::: INPUT FOR THIS TASK :::
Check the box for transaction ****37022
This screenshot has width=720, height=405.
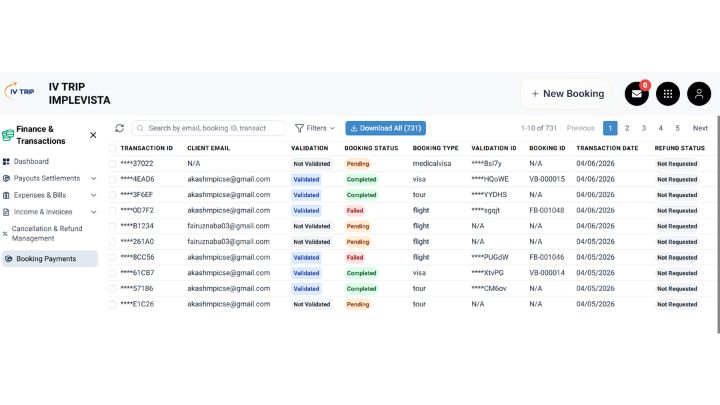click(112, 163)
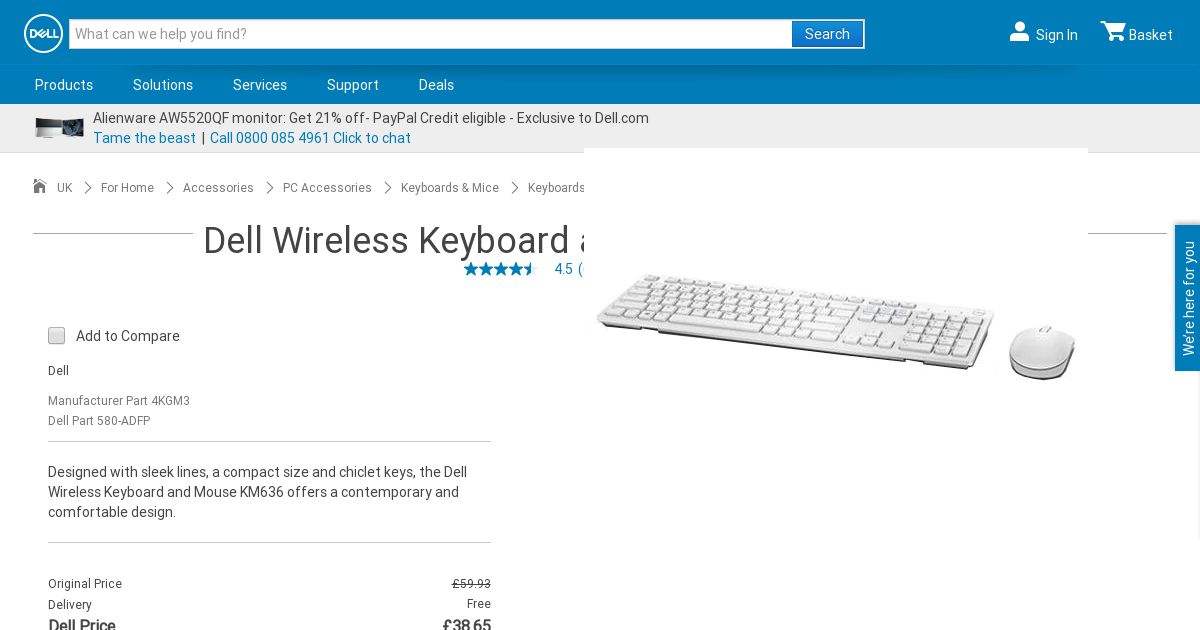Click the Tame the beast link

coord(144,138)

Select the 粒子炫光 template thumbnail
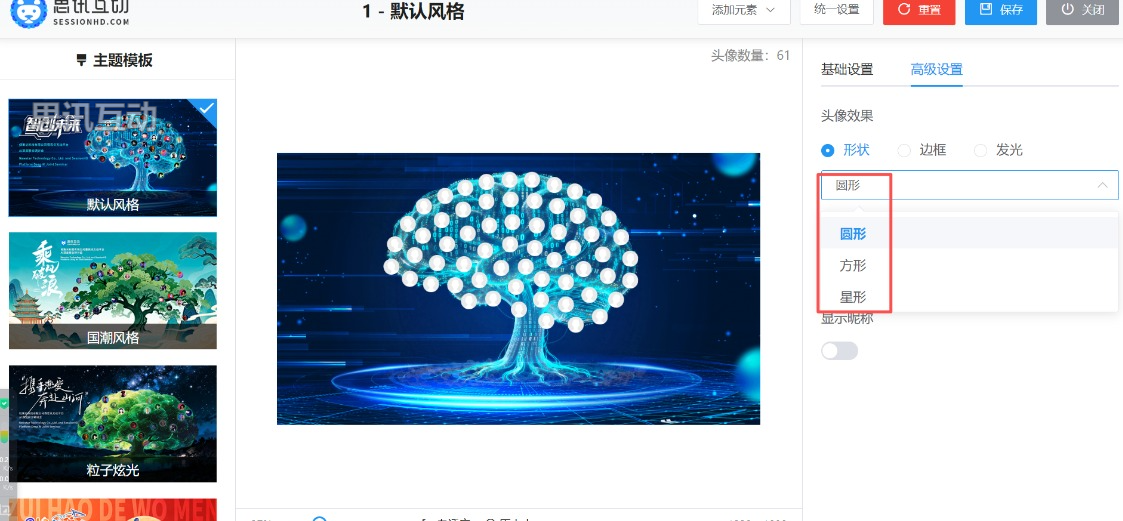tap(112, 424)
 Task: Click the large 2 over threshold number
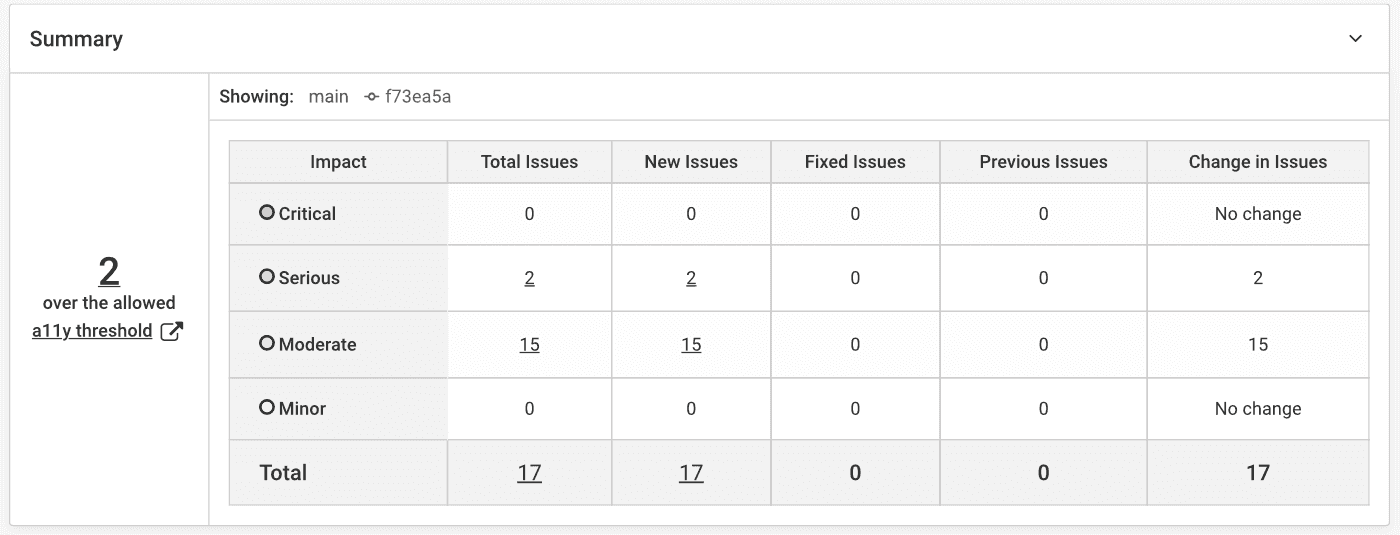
:::
Output the entries above exactly as given, but strip out the pictures.

Check the box for transaction ****37022
This screenshot has width=720, height=405.
click(112, 163)
Click the Tame the beast link

coord(144,138)

Select the 粒子炫光 template thumbnail
tap(112, 424)
 Task: Click the large 2 over threshold number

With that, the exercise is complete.